25.11.15

Do outro lado do espelho

The Horrors, “Mirror’s Image”, in https://www.youtube.com/watch?v=0EOPIi4Q3lM
Impressões digitais de que se perde o rasto. Sem utilidade, a perícia de um detetive armado até aos dentes, rastreando os vestígios deixados pelo chão fora. A páginas tantas, um espelho enorme interrompe os vestígios. Parece que o alvo da perseguição se dissolveu numa nuvem, deixou de existir naquele exato lugar.
Um mistério. Mas as pessoas perseverantes não transigem à primeira contrariedade. Insiste. O alvo da perseguição não se dissolveu, que os mistérios esotéricos esbarram nos pergaminhos racionais que não deixam acreditar em mistérios insondáveis. Não há insondáveis mistérios; só há mistérios e uma chave para os resolver. Só falta esquadrinhar o chão à procura da chave. Talvez – e esta é apenas uma hipótese de trabalho baseada no esteio do racionalismo – a pessoa que se procura ter-se-á eclipsado. O espelho enorme pode ser apenas um ardil. Os vestígios terminam mal se abeiram da bordadura do espelho, dando a entender que: i) uma entidade misteriosa, talvez alienígena, raptou a pessoa; ii) em insistindo que a hipótese anterior entra no domínio do esotérico, sobra a possibilidade da prestidigitação. A pessoa cujo paradeiro se procura terá poderes sobre-humanos e escondeu-se atrás do espelho, passando através dele.
Num mundo absurdo, afinal tudo acaba por ser plausível.
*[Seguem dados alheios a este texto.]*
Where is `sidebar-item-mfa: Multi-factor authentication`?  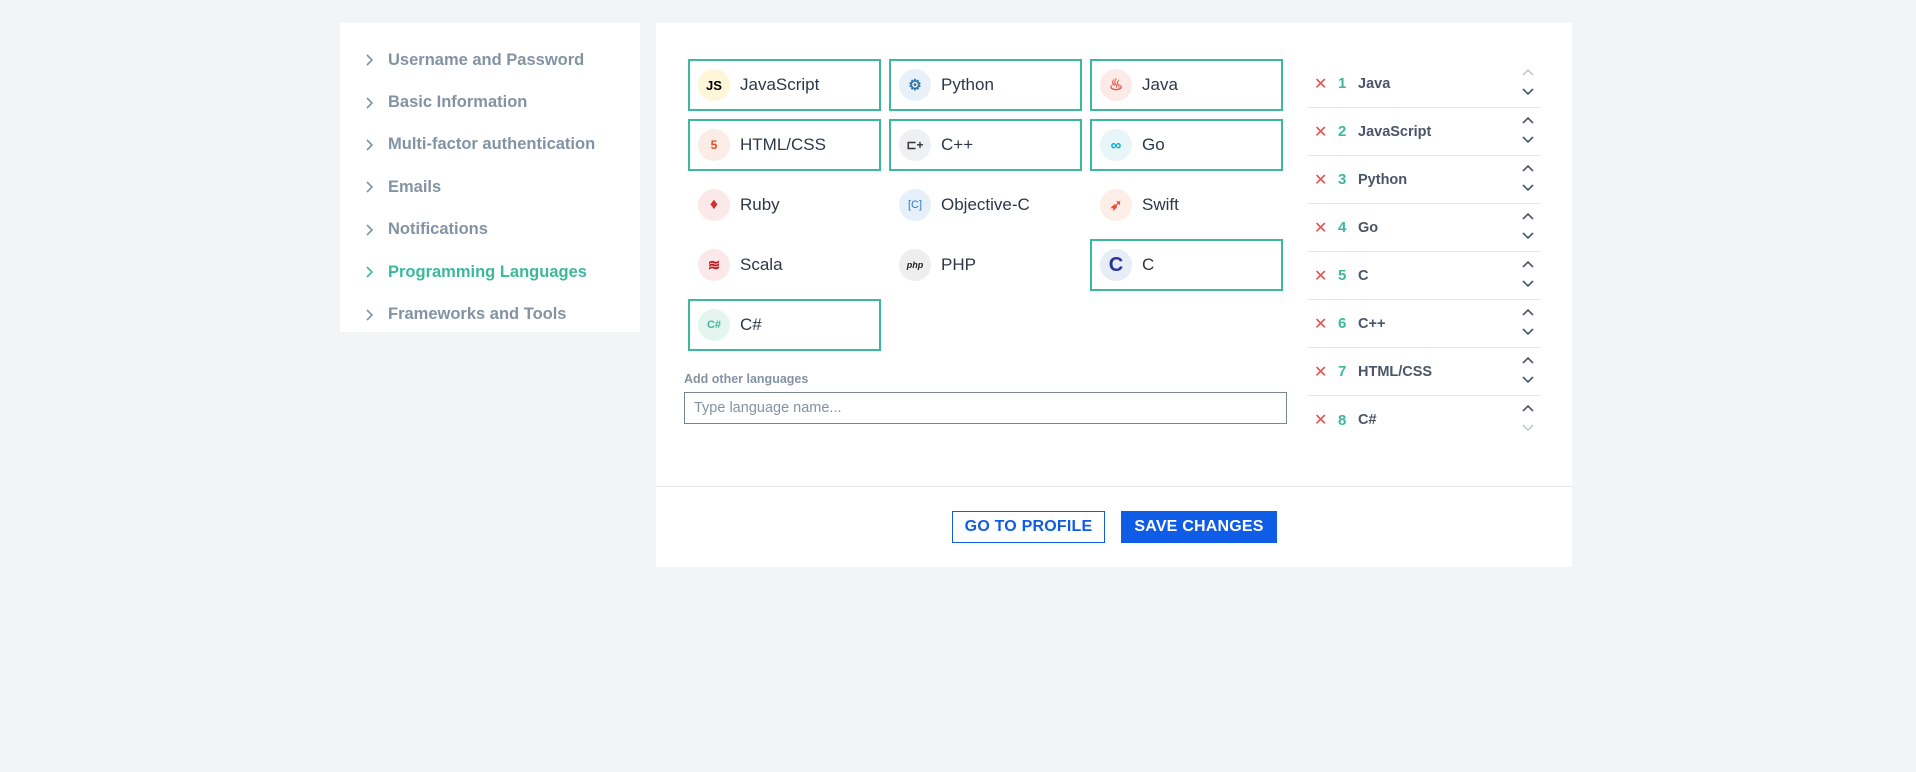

Nem que venha com o selo da profunda contradição de termos – julga o narrador, em jeito de advertência à personagem principal do enredo: se os afamados pergaminhos racionais convocam o inteligível, como pode dar caução a uma hipótese (a primeira ou a segunda) que incensa impenetráveis mistérios? Para acabar com a história, e sem cuidar de lhe arranjar um epílogo consistente, dir-se-á que à personagem investida na episódica função de detetive faz falta desencaminhar-se por onde a incoerência arremata caminho. Alguém lhe sussurre aos ouvidos, mas com vozearia audível, que já pagou fatura elevada como preço da coerência que julga à prova de corrupção.
Daí em diante, achando-se do lado de lá do espelho, talvez seja fácil encontrar a pessoa cujo paradeiro lhe foi encomendado. Talvez se redescubra na pessoa em ausente paradeiro. E aprenda a gostar do que vê, ao pôr-se do lado contrário do espelho. Sem os embaraços da racional coerência.